The flight path of 10 Chinese People’s Liberation Army Air Force (PLAAF) aircraft flying over international waters off Taiwan’s east coast and through the Miyako Strait between Japan’s Miyako and Okinawa islands on Thursday was fully monitored, the Ministry of National Defense (MND) said yesterday.
Two Chinese Xian H-6 bombers and other airplanes flew over the Miyako Strait, the Japanese Ministry of Defense said, adding that Chinese warships and airplanes have been seen passing through the strait with increased frequency.
From 2012 to last year, PLAAF planes crossed the Miyako Strait between four and six times per year, according to data obtained from the Japanese ministry.
Photo courtesy of the Ministry of National Defense
They have already crossed the strait three times this year, according to data.
Chinese airplanes have flown over the international waters off Taiwan’s east coast at least seven times since the Democratic Progressive Party (DPP) came to power in May last year, military observers in Taiwan said, adding that the number of airplanes has increased with each mission.
The flight was in accordance with the PLAAF’s long-distance flight training regimen and the Republic of China Air Force (ROCAF) monitored the movements of the Chinese planes, the MND said.

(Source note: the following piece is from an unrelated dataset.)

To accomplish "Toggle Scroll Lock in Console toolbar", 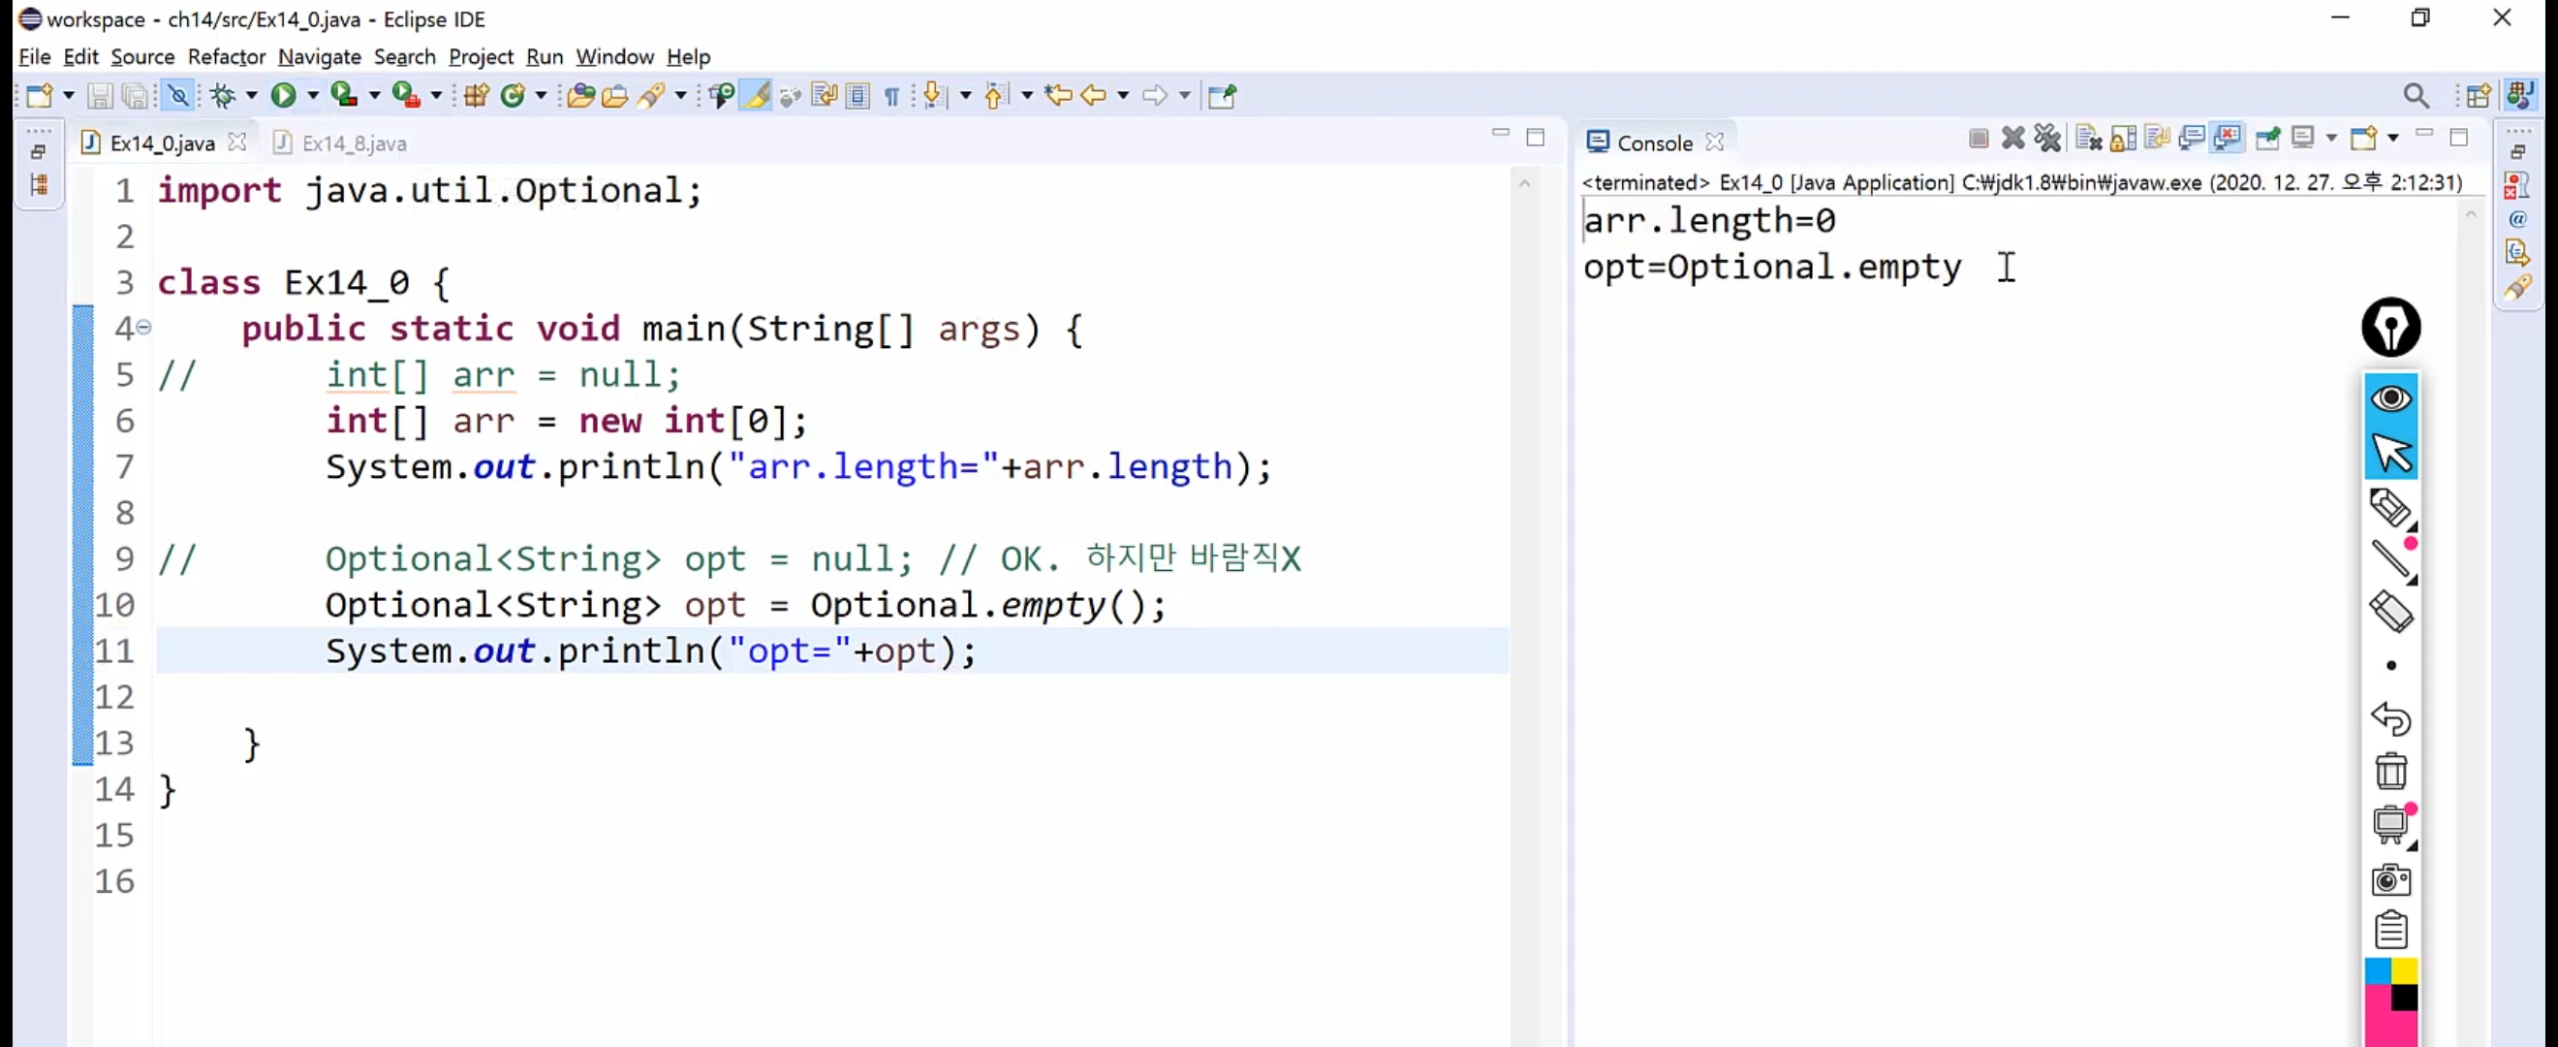I will click(2122, 138).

Photo courtesy of the Ministry of National Defense Japan
The MND released pictures of Indigenous Defense Fighters (IDF) shadowing the Chinese planes.
The Presidential Office said in a statement that the MND is closely monitoring all Chinese military activity and reports have been forwarded to the National Security Council, which directly advises the president.

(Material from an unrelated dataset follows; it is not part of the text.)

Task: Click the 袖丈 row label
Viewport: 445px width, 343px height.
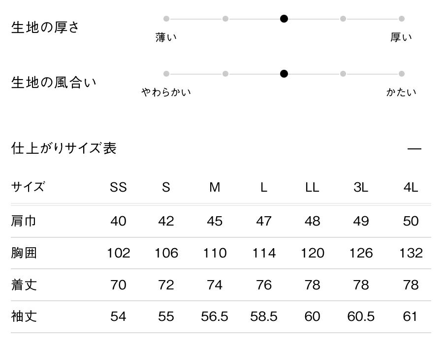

All early warning systems and national defense measures are in place and ready, Presidential Office spokesman Sidney Lin (林鶴明) said.
Photo courtesy of the Ministry of National Defense Japan
The public should rest assured that the MND is ready to defend the nation, it said.

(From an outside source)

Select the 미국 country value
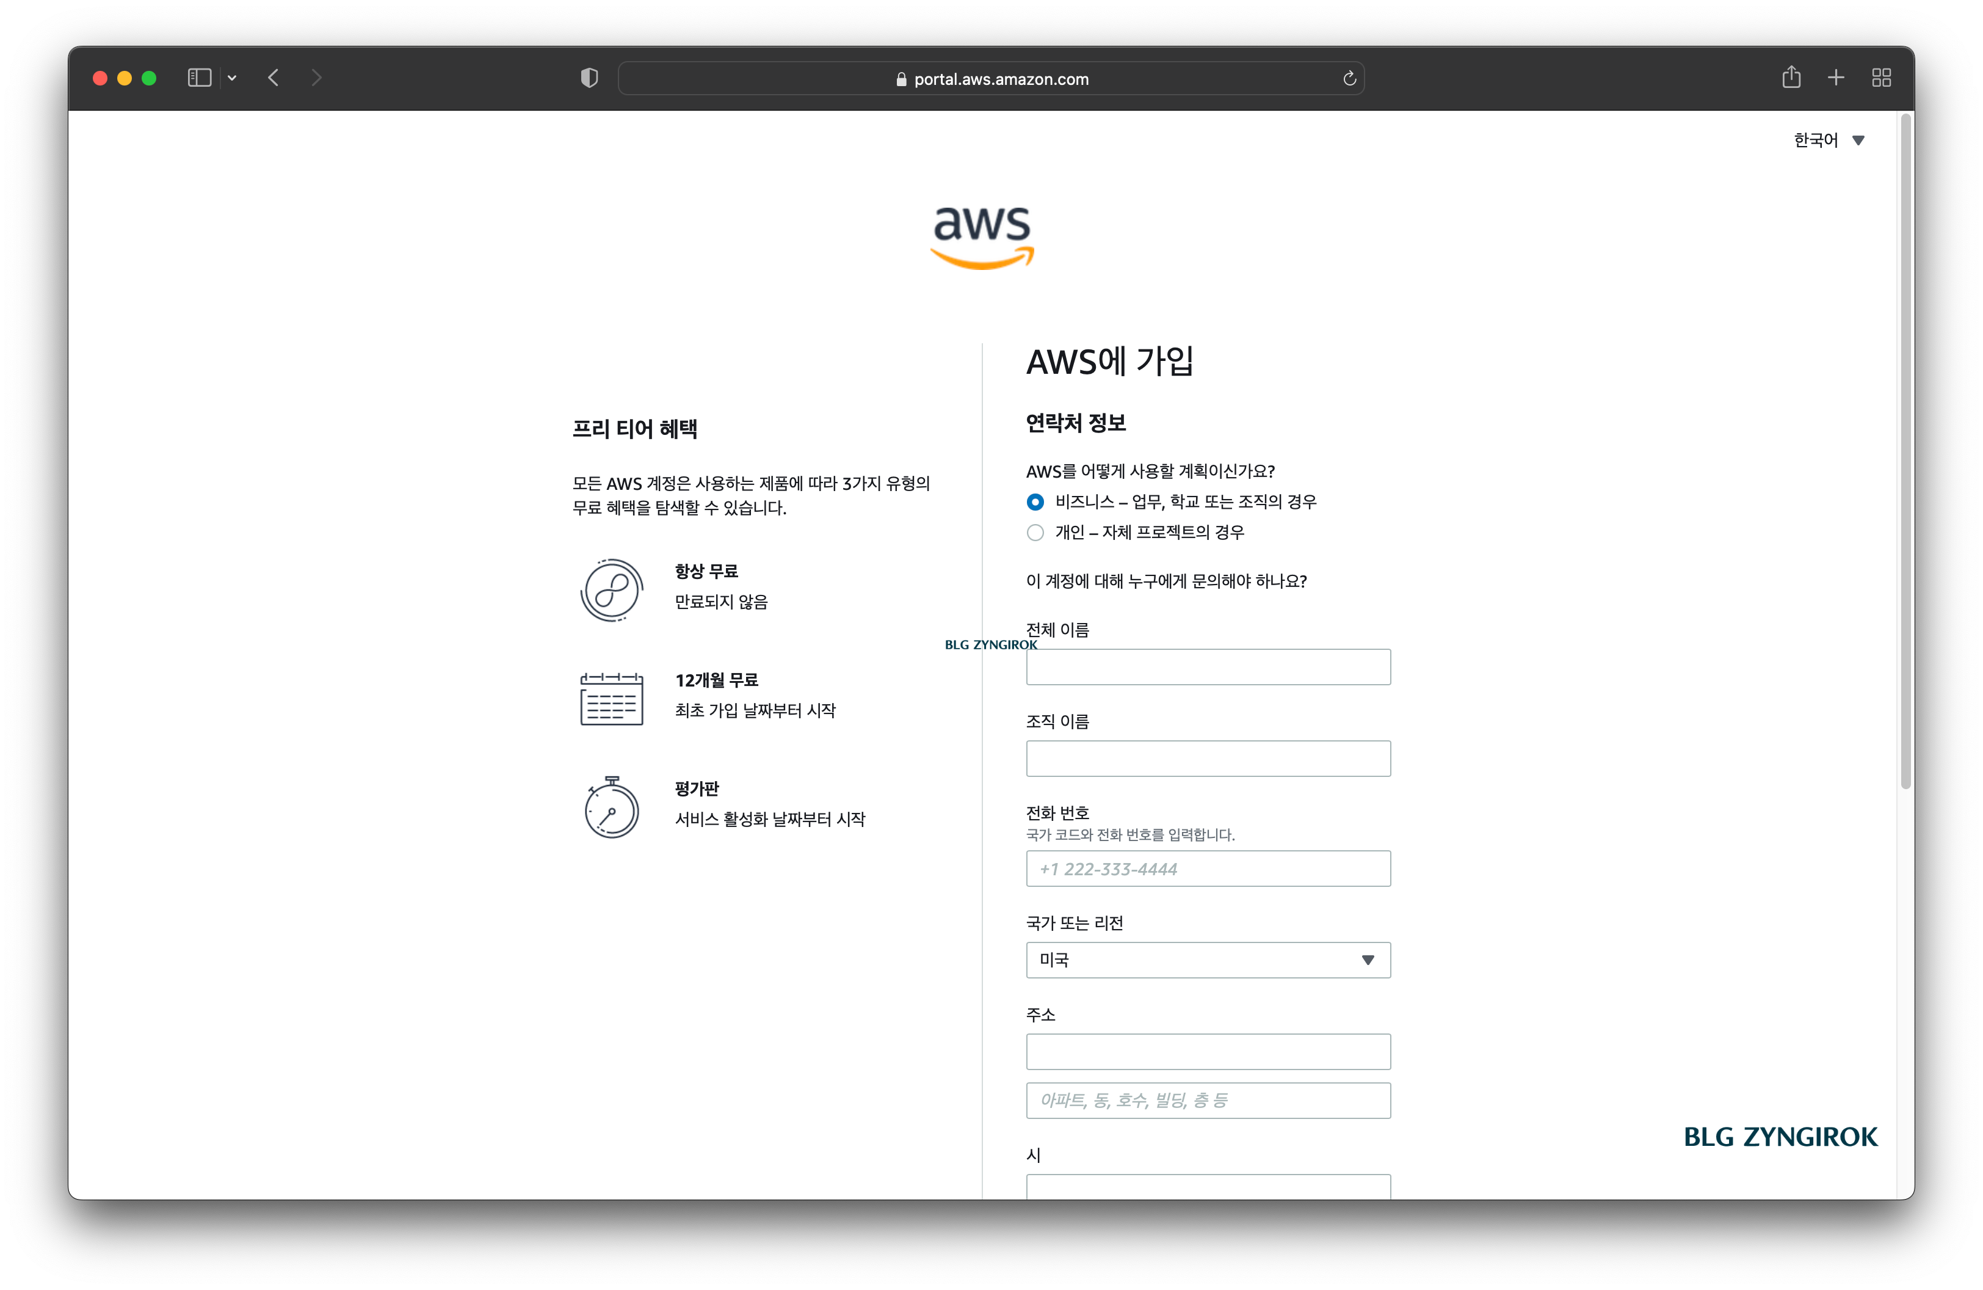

In a similar military exercise last week, China flew six warplanes over the Miyako Strait, which the MND at the time said it had also monitored.
Such exercises are legal and proper and Japan should “get used to it,” the Chinese Ministry of National Defense said at the time.
The flyover by the formation of Xian H-6 bombers was “unusual,” Japan’s defense ministry said in a statement, but added that there had been no violation of the nation’s airspace.